## [What is required]
Transcribe all records exactly; omit pictures.

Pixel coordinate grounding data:
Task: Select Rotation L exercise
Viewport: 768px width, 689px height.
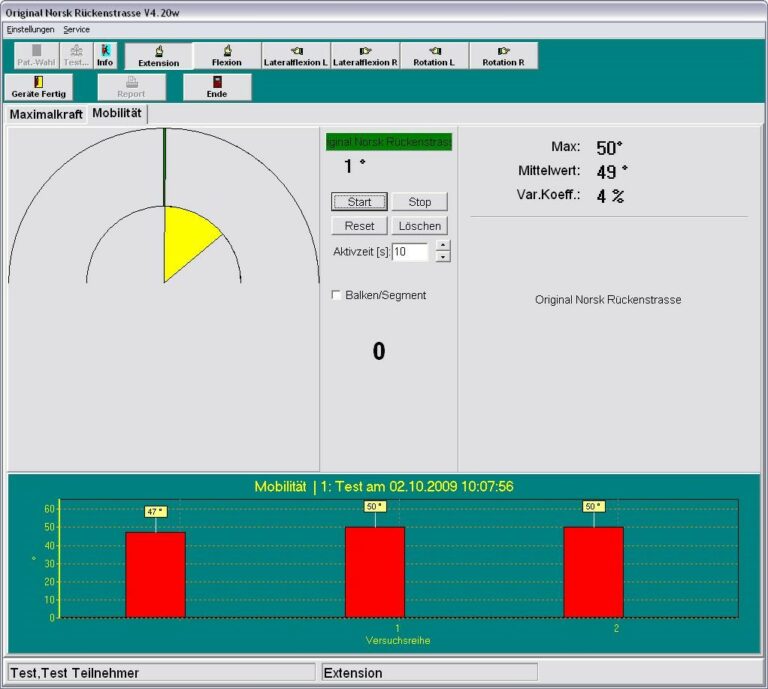Action: (434, 56)
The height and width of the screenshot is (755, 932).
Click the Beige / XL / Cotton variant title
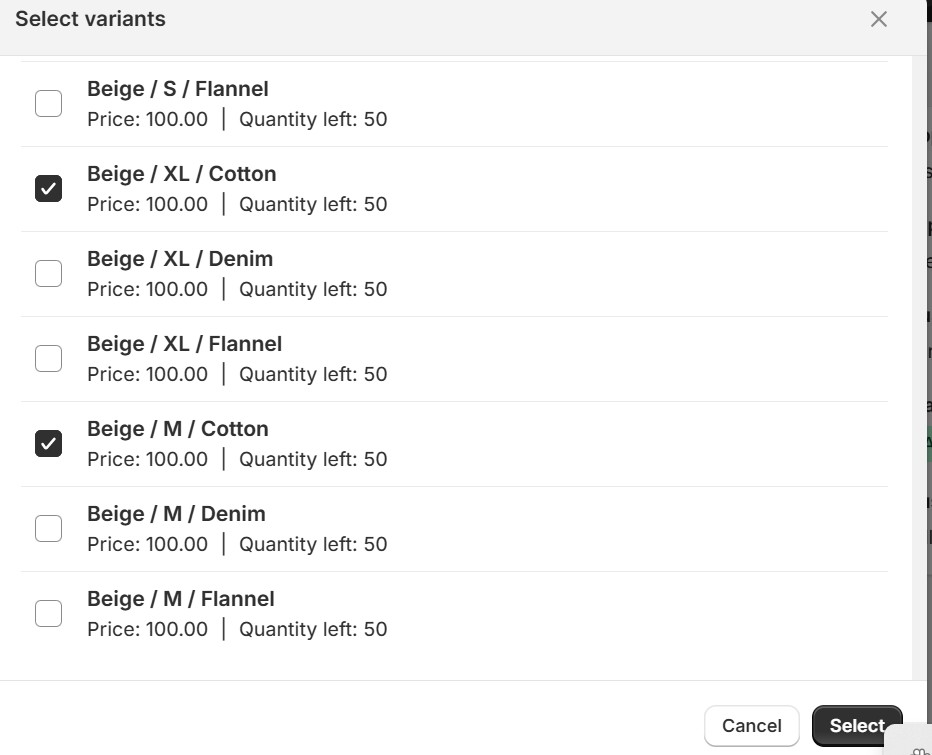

## [Output below]
Task: Select Rotation L exercise
Viewport: 768px width, 689px height.
Action: (434, 56)
The height and width of the screenshot is (755, 932).
Click the Beige / XL / Cotton variant title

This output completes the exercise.